Though Hanks doesn’t look exactly like Fred Rogers, he convincingly acts like him even down to mannerisms of the former pastor turned child icon: slowing down speech for soothing cadence; hugging and touching too often as well as walking vulnerably reminding us it isn’t just another character on TV but a person with fears and pain of their own. This is one famous actor embodying one of entertainment’s most compassionate human beings a perfect match made in heaven! Hanks’ energy in the role wonderfully gets at what “A Beautiful Day in the Neighborhood” wants to convey.
After two darker dramedies, “Can You Ever Forgive Me?” and “The Diary of a Teenage Girl,” Heller’s instinct to follow a flawed character which compared to Rogers, could probably be any one of us is right on. In conjunction with the cinematographer, Jody Lee Lipes, she balances the well-lit sets of Rogers’ PBS affiliate where he tapes his shows against dark rooms where Lloyd does most of his research on old episodes or ponders advice about his dad from Mr. Rogers.
These scenes are gloomy and isolated but when he is sitting across from Mr. Rogers, it seems that light from the host is almost absorbed by a journalist face as if lighting it up literally; Heller adds references to his show and its new incarnation based on Daniel Tiger’s Neighborhood one of his favorite puppets throughout her film like interstitial scenes showing miniaturized New York City and Pittsburgh settings for Lloyd’s travels between both places or Nate Heller score which sounds conversant with other music in the show’s theme song all through its playing time.
It relates back to the book-end-like set-up of the movie in which Hanks as Mr. Rogers addresses the audience directly and introduces his friend, Lloyd just so quickly reminds one of that show a lot of us watched and hits those feelings exactly.
Similarly, while some parts might be too close to home or induce nostalgia as was the case with Morgan Neville’s documentary “Won’t You Be My Neighbor?”, it would be fitting to think of “A Beautiful Day in the Neighborhood” as a companion. On one hand, Heller’s film is more about what Rogers did for our culture than about this man with a red sweater and sneakers that documentarians looked at from another angle; he had this uncanny knack for getting through to people who would probably not talk about their feelings so openly without him.

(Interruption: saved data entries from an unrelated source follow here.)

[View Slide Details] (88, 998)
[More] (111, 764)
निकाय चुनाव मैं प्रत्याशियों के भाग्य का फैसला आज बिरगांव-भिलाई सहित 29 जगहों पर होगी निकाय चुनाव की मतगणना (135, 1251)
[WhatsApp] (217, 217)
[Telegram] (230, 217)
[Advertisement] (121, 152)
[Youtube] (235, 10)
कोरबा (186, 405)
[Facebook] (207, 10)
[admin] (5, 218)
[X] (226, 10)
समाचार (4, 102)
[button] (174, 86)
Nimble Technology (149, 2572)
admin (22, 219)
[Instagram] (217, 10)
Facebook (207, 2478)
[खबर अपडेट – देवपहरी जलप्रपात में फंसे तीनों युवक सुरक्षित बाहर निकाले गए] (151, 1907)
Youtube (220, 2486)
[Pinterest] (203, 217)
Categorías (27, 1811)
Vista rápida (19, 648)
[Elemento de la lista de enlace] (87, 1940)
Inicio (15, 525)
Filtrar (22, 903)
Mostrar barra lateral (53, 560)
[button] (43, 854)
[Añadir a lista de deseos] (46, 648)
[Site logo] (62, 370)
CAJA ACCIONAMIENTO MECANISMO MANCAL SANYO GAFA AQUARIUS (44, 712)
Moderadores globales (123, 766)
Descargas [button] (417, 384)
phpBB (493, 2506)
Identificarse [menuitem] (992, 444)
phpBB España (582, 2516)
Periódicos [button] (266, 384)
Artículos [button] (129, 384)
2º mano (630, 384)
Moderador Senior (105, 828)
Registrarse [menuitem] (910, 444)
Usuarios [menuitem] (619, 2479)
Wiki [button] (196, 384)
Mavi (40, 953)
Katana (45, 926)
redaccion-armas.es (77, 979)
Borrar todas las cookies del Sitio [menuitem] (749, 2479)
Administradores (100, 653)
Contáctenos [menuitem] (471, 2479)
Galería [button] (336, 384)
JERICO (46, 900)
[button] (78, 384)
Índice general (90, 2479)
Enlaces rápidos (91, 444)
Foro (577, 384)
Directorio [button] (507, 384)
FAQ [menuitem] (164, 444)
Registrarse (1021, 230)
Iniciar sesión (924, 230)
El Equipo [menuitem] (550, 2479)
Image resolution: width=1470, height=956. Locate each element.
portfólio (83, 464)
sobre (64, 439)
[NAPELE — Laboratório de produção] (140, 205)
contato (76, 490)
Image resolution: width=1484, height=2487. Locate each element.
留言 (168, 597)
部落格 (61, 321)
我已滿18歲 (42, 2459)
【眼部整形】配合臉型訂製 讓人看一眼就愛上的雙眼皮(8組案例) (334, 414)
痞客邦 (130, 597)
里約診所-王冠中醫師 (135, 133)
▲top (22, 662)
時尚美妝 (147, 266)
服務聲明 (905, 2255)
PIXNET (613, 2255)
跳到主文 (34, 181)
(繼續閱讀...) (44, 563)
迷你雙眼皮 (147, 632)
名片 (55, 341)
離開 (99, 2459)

I had read Junod’s article later after watching the show just to clear away my own cynicism, and realize how much of Rogers’ scenes were real-like; including one bright response by Rogers when Lloyd could not believe it: “Look at us I’ve just met you, but I’m investing in who you are and who you will be, and I can’t help it.” Everywhere else on earth in every era has always sucked but there was a time when many of us realized that this wasn’t compulsory. That is why Mr. Rogers still endures.